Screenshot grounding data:

-------

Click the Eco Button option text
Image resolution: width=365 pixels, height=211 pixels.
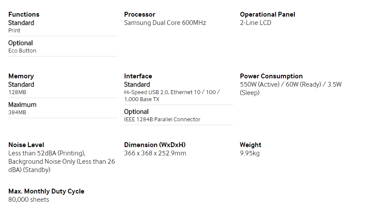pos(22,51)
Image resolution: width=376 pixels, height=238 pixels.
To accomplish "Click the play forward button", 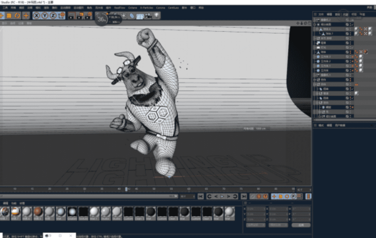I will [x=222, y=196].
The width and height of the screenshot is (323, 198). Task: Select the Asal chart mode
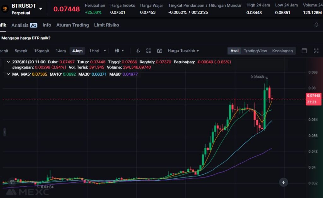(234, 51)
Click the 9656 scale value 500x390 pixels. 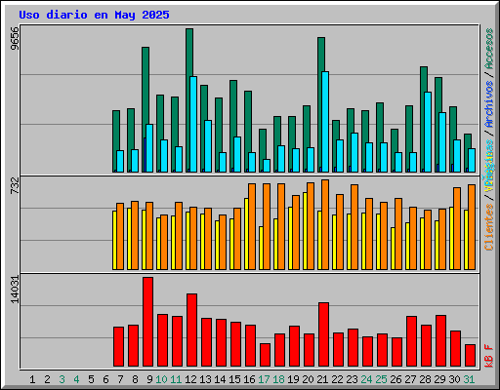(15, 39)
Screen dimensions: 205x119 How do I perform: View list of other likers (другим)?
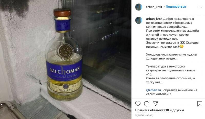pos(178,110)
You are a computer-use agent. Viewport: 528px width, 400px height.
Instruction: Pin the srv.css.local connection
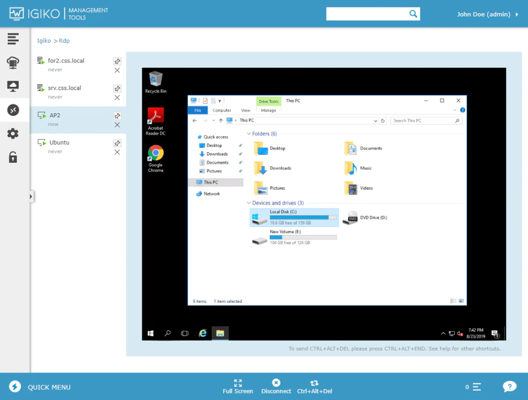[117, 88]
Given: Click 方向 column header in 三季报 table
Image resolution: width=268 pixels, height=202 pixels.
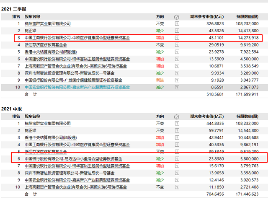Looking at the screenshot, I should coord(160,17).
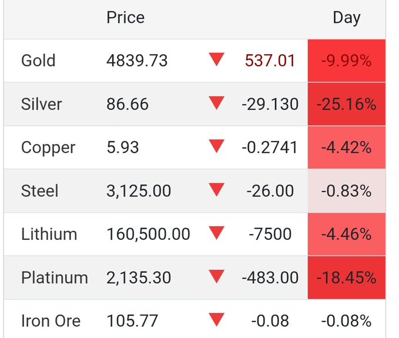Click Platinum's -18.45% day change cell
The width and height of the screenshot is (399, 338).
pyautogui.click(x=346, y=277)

-------

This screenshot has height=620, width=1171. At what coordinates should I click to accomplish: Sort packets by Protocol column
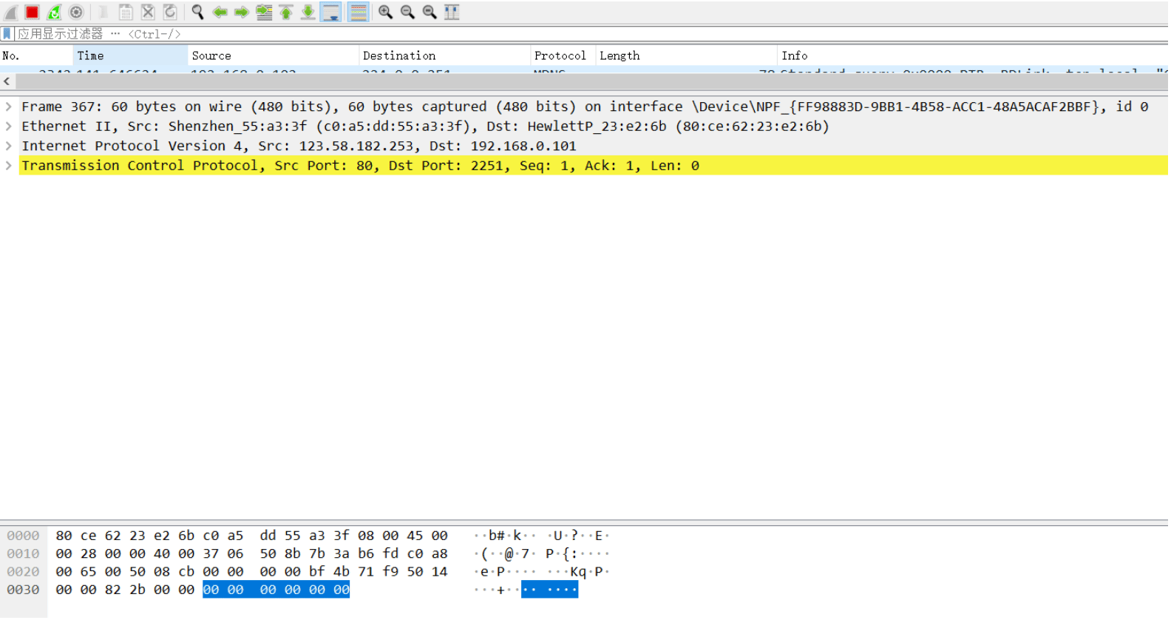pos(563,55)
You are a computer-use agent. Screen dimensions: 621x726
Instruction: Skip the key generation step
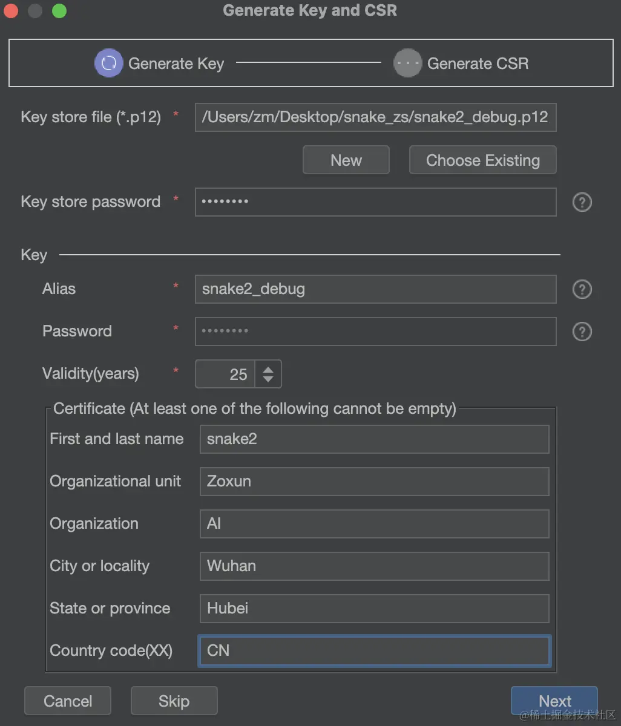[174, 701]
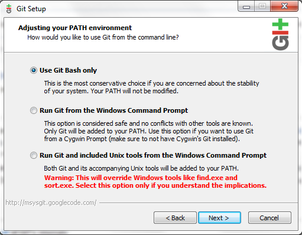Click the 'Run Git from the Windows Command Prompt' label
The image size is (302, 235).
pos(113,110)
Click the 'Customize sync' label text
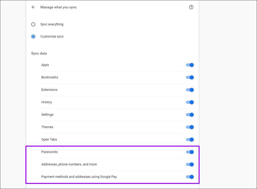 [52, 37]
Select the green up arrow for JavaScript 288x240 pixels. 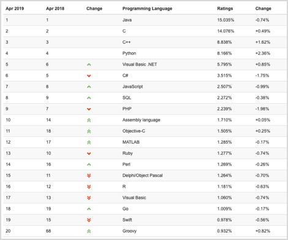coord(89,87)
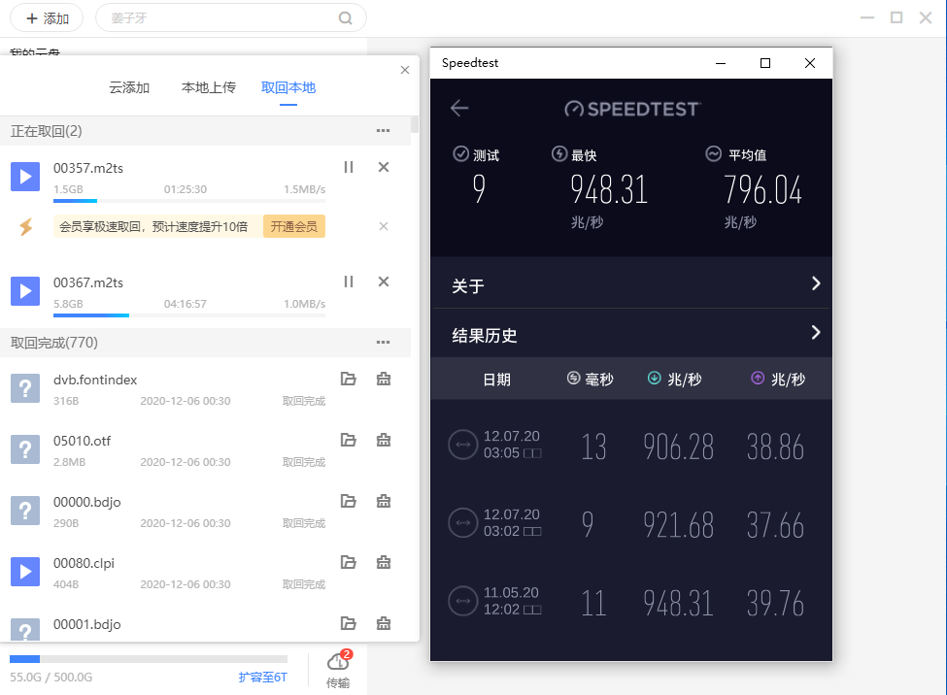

-------

Problem statement :: Look through the entries above. Copy out every line holding the word "agent".

Written response ::
You are a computer-use agent. Viewport: 528px width, 400px height.
You are a computer-use agent. Screen dimensions: 621x726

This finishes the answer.